> **Excerpt provided**
-- BEGIN --

Voltage drop question

Dad has a kiln in a workshop at the bottom of his garden, rated at

11.25kW, so maximum current 49A assuming 230V (perhaps notionally 47A given its age, the rating plate mentions 240V/415V rather than 230V/400V, it can be wired for 1ph or 3ph, he runs it on 1ph).

The main part of the run from the house is 35m of 16mm^2 SWA, so expected to give a voltage drop around 5V.

He's keen to reduce the voltage drop (thinks this will reduce the duty cycle, I suppose it will, but I have my doubts if it will be a significant effect).

I know it is normally frowned on to parallel-up conductors to give increased current carrying capacity ...

But given that the SWA that is installed actually is four core, would it still be bad practice to parallel the live and neutral cores *just* to achieve equivalent of 32mm^2 thereby reducing voltage drop? To clarify, the MCB(s) would not be uprated, just done to halve the current in each core, if somehow one core were to go open-ciruit, the current in the remaining core would end up the same as it presently is.

-- END --

> **Data records**
-- BEGIN --

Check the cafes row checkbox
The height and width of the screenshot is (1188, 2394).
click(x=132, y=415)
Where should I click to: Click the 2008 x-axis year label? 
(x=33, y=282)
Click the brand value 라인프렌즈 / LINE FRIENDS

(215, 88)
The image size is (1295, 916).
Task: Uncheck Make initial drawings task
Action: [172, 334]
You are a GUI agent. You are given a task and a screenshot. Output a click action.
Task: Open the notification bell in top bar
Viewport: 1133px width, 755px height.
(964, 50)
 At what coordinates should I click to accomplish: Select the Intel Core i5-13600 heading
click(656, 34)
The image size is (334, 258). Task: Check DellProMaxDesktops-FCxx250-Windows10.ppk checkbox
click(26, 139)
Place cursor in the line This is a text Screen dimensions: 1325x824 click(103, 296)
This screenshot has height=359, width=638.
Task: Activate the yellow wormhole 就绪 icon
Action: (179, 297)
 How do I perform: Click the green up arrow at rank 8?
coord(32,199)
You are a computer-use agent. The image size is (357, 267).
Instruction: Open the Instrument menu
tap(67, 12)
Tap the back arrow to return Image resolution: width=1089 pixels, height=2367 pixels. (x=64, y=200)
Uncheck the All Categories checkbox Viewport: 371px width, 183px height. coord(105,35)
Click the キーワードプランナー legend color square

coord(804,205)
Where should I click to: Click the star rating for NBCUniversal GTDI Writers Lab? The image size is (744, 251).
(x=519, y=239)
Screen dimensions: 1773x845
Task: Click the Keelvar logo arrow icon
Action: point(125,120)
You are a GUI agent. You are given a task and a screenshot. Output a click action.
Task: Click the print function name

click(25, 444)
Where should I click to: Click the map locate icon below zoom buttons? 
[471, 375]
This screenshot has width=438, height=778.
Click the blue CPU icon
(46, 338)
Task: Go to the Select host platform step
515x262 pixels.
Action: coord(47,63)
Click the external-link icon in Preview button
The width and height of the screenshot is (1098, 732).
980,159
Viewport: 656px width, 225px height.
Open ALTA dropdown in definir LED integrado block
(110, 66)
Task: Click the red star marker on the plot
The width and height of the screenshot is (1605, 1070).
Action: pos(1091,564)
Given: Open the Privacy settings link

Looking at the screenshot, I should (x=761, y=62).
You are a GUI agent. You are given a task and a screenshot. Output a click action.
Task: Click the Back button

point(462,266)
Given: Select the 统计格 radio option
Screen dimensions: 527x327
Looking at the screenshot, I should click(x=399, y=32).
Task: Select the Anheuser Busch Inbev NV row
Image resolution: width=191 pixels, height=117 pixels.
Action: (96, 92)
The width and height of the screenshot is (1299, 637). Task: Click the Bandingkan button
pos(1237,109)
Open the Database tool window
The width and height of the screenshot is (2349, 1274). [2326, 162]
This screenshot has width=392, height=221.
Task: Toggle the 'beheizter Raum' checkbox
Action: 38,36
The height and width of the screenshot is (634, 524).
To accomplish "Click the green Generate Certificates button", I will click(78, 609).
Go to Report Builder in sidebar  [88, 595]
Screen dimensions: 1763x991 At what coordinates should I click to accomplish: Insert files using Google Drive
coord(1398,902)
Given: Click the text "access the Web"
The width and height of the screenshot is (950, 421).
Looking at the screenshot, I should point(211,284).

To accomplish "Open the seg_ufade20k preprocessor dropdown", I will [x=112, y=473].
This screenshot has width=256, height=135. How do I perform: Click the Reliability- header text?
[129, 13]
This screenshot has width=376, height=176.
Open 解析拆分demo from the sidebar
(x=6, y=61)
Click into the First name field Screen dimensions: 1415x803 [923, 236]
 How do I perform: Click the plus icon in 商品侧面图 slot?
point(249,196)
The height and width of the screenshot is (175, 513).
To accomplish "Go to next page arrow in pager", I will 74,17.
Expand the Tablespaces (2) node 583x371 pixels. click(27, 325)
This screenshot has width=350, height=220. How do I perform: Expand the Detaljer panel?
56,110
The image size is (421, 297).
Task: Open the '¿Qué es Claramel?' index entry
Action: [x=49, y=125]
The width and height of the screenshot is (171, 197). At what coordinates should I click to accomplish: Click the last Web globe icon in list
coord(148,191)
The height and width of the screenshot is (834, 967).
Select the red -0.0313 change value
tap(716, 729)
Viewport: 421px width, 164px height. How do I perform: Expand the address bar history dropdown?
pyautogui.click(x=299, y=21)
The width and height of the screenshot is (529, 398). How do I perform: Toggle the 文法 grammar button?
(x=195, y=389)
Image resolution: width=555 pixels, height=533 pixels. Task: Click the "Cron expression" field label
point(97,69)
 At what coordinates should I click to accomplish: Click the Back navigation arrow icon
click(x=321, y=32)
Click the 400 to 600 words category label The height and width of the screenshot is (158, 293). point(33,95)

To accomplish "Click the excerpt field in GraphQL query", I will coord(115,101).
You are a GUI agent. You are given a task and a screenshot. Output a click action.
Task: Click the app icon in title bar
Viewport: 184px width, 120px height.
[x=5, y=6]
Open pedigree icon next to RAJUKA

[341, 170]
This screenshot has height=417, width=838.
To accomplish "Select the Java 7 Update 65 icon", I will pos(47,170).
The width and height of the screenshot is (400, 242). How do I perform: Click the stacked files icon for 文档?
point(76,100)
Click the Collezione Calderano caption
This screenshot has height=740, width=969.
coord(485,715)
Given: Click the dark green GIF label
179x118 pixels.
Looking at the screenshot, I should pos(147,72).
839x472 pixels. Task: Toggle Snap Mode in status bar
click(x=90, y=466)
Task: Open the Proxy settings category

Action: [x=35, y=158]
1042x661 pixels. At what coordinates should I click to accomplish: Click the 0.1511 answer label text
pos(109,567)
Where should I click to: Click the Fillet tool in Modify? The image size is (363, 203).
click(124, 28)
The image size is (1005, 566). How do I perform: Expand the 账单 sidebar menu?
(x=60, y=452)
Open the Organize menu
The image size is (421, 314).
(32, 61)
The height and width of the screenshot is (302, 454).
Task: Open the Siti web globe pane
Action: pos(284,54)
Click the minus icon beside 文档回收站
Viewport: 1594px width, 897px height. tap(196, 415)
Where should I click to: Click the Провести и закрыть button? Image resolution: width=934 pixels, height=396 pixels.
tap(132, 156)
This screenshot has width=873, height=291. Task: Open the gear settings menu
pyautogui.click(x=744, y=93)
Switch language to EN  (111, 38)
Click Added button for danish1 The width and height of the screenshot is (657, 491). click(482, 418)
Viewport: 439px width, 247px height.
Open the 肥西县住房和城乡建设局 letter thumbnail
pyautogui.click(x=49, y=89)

-- END --

> **Challenges**
a. Give every distinct voltage value mentioned in the kiln voltage drop post.
b. In the kiln voltage drop post, what length and size of SWA make up the main part of the run from the house?
The material after the kiln voltage drop post comes from a separate source.

> **Expected outputs**
a. 230V, 240V, 415V, 400V, 5V

b. 35m of 16mm^2 SWA.